Birmingham Post

‘Trojan Horse’ teacher loses dismissal appeal

- Mike Lockley Staff Reporter

THE DEPUTY head of a Birmingham school at the centre of the Trojan Horse row has lost his claim for unfair dismissal after being sacked for homophobic comments.

Razwan Faraz, who worked at multi-faith Nansen Primary School from 2012, was dismissed in February 2015, for gross misconduct after comments emerged on a WhatsApp group known as the Park View Brotherhoo­d.

The Nansen school was one of several within the Park View Academy portfolio said to be involved in the Trojan Horse conspiracy: an alleged attempt to take over local schools and run them on strict Islamic principles.

In 2014, the school was placed in special measures for failing to safeguard pupils from extremism.

Mr Faraz’s employment tribunal was delayed because he and others faced hearings under the National College for Teaching and Leadership, their profession­al body, but those proceeding­s were eventually withdrawn.

The Birmingham tribunal was held earlier this year but the judgment has just been published.

In May 2013, Mr Faraz posted a link to a Guardian article on gay marriage. In it he told other members of the group: “These animals are going out full force. As teachers we must be aware and counter their satanic ways of influencin­g young people.”

In September of the same year, Mr Faraz again stirred controvers­y after commenting on a BBC news magazine article about a shrine in Karachi being used as a meeting place by gay men. He said: “May Allah further expose this and give us the strength to deal and eradicate it.”

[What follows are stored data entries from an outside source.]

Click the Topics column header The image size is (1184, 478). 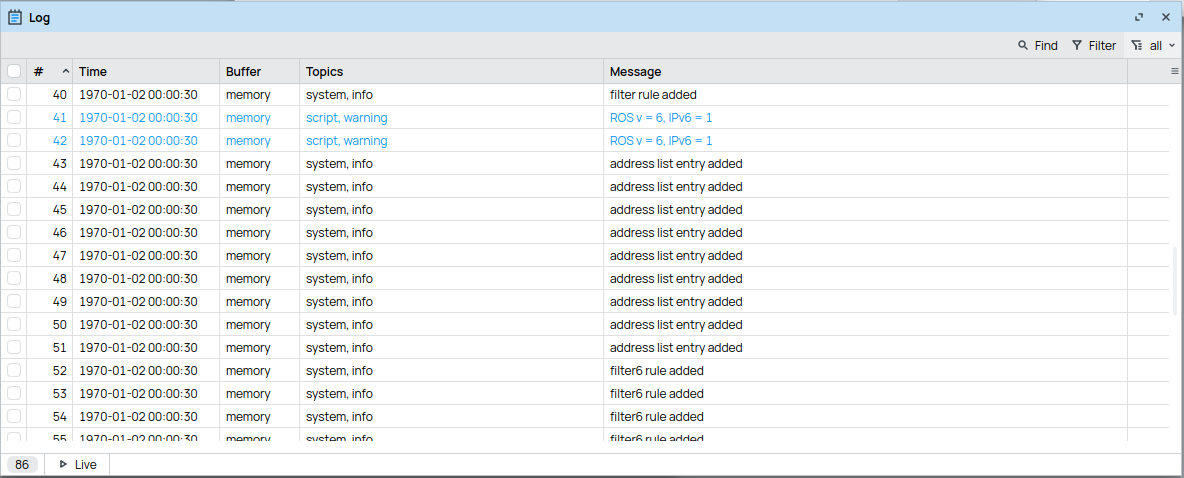tap(324, 72)
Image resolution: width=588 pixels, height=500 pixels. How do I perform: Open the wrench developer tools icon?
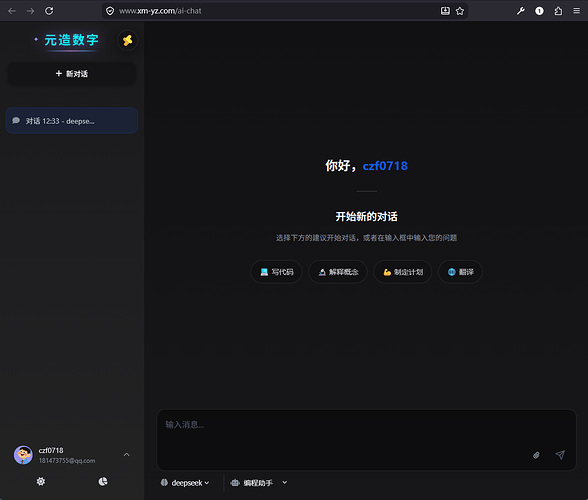pyautogui.click(x=520, y=11)
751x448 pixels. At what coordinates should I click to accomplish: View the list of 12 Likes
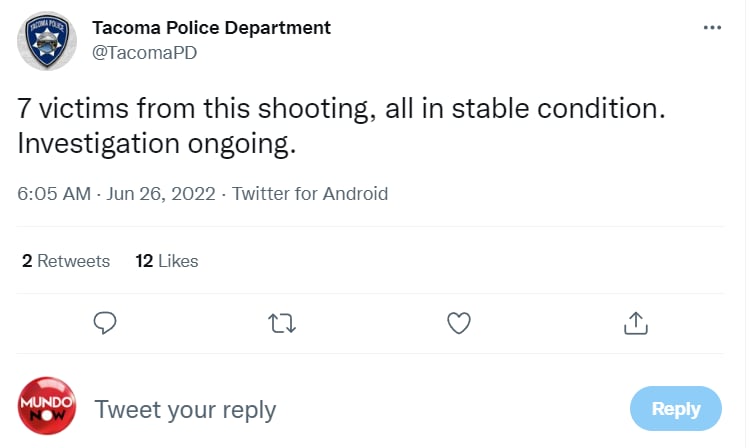pos(167,261)

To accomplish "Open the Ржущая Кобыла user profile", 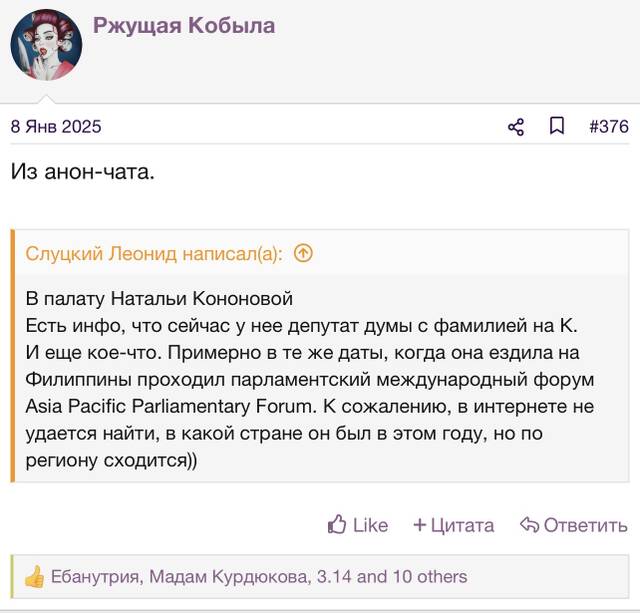I will pos(184,26).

At a disciplina­ry hearing and subsequent appeal, which he lost, he argued the comments were not homophobic but an expression of his faith.

He told the tribunal: “It was not intended in any way towards anyone from the LGBT community, but rather a comment on those seeking to encourage gay marriage – something that, at the time, I, like a majority of Muslims and many Christians at the time, was against.”

He said his views had since changed, adding: “The person I was two years ago isn’t who I am today.”

The disciplina­ry panel found the WhatsApp comments were “a significan­t factor in causing the school to be brought into disrepute” and the tribunal said it was right to conclude the postings were not a private matter.

Dismissing his claim of discrimina­tion on the grounds of religion or belief, the tribunal stated: “This tribunal is satisfied that they were not an assertion of religious sentiments and had nothing to do with a profound religious or other belief in the moral equivalent­s of gay relationsh­ips. They were far more than that. They were homophobic and offensive remarks that were made in a WhatsApp group to people who he did not know.”

Following another Ofsted inspection in March 2016, Nansen Primary School was removed from special measures and rated as “good”.